As a PhD student, reading scientific articles and textbooks has occupied a significant amount of my time. I have been at some point overwhelmed by the quantity of knowledge to process and synthesize at the same time. Here is the workflow that I have found to try to keep up to date with all the research projects that I have going on. It involves VSCode, Markdown and a little library that I have written Markdown2LaTeX.

I have been taking notes on paper notebooks for quite a long time at the beginning of my PhD, stacking them one on top of the other over time. When I wanted to go back to some thoughts that I had it was always a tedious process to find them back in my pile of notebooks. After that I would usually start writing a TeX about it, translating whatever I had written a while ago. This workflow had several drawbacks: it was not easy to back go over ideas that I had at some point and remembering exactly what I was thinking at that time. Since ideas at the beginning are not well formed and finished it does not really make sense to write it to TeX at that moment.

Then I discovered Markdown in VSCode using Markdown Preview. This tool allows to write down Markdown and instantly see your writings on a side tab (see screenshot below). Using KaTeX, it is possible to write math as TeX quickly and efficiently with a real time synchronization on the preview tab (definitions of KaTeX macros is also possible).

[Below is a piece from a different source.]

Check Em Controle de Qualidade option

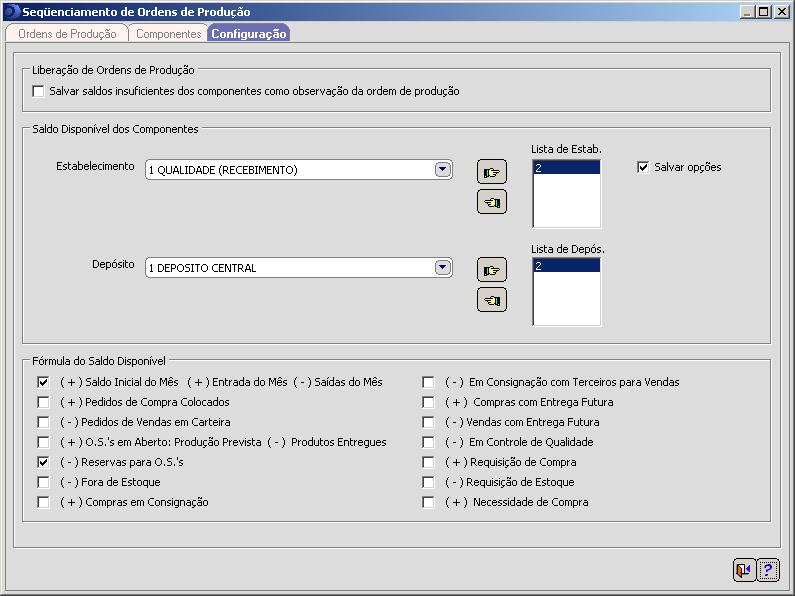pyautogui.click(x=428, y=442)
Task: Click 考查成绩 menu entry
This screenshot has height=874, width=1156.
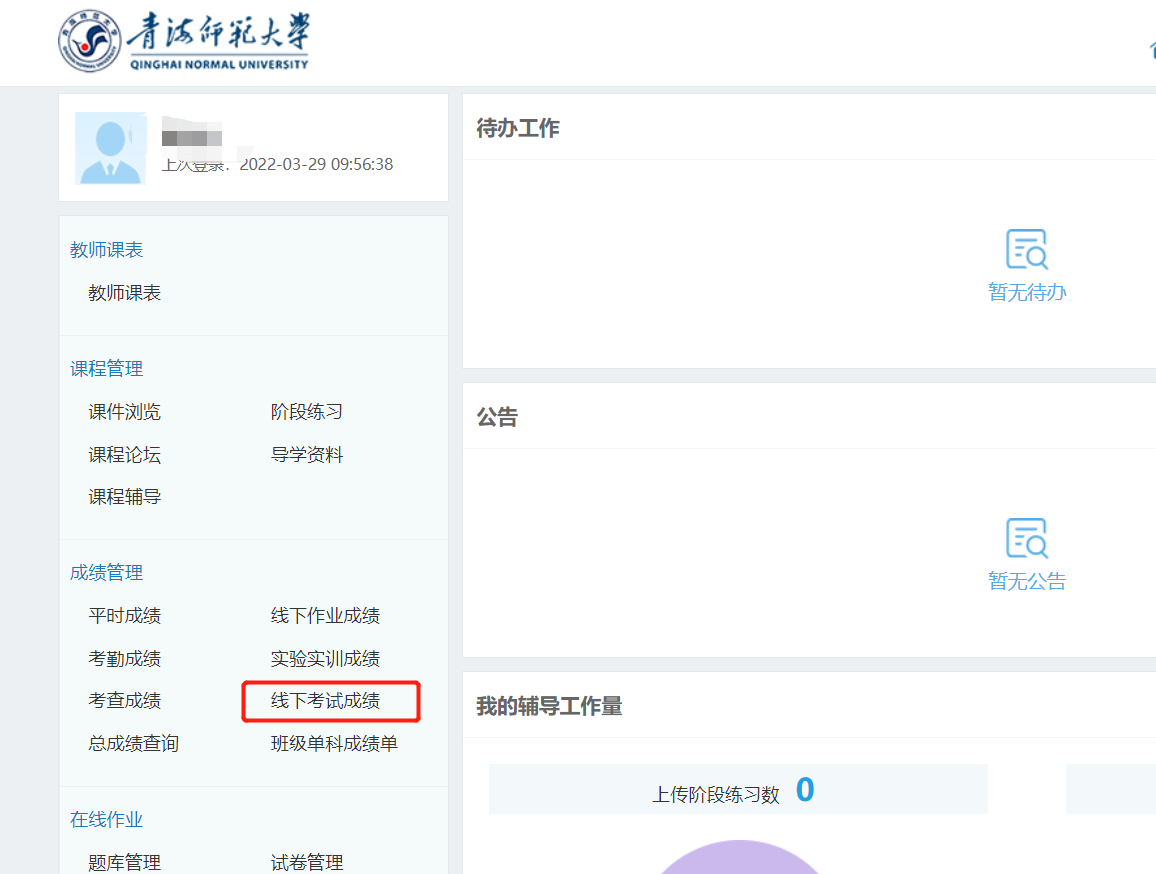Action: (x=124, y=701)
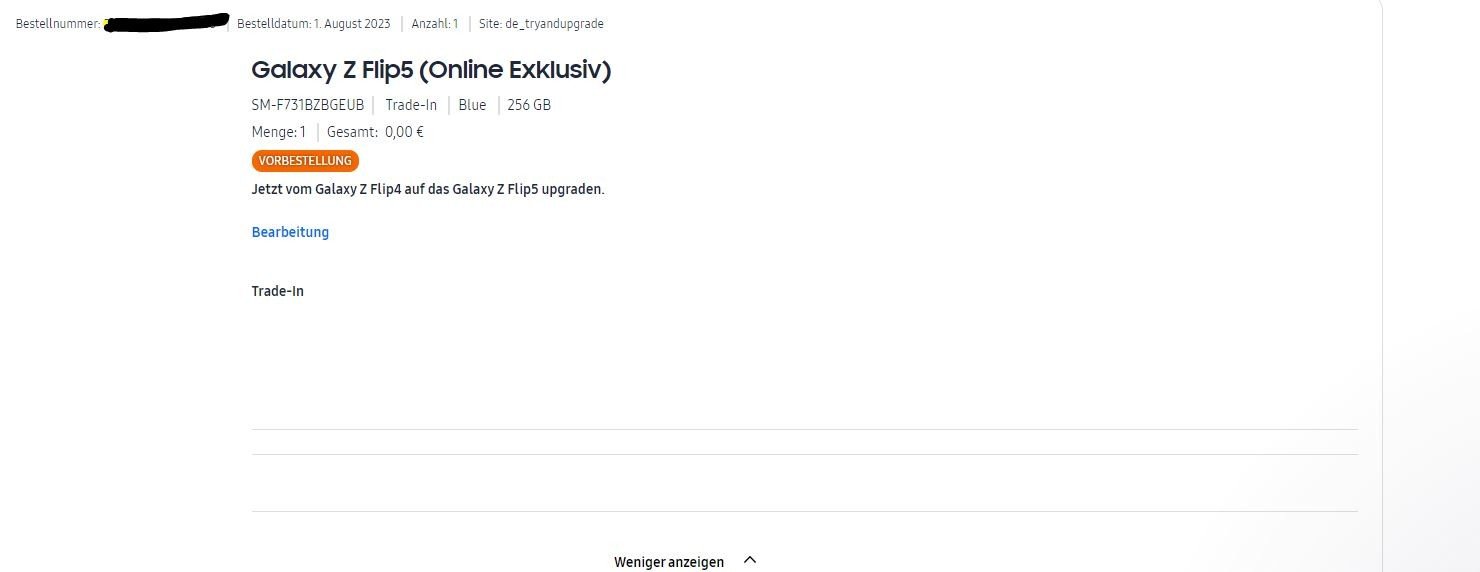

I have since created a single workspace to hold all my Markdown notes files (creating symbolic links whenever necessary). It has allowed me to take and store notes at the same place and is also a great tool to interact with others during visioconferences without needing to scribble some complicated math formula on your notebook and then showing it on the webcam.

Markdown Preview in VSCode.

The Markdown+Math and Markdown Preview Enhanced extensions from VSCode need to be downloaded and then you can start writing math using $$...$$ delimiters.

Taking this logic a step further, after a Markdown file is written and cleaned, it can be converted directly into a LaTeX file using Markdown2LaTeX. Running the following command

md2latex -f demo.md -m macros.md

allows to retrieve the LaTeX file. A file where KaTeX macros are defined can be supplemented and macros can be converted to TeX format.

Markdown file converted to LaTeX file and resulting pdf.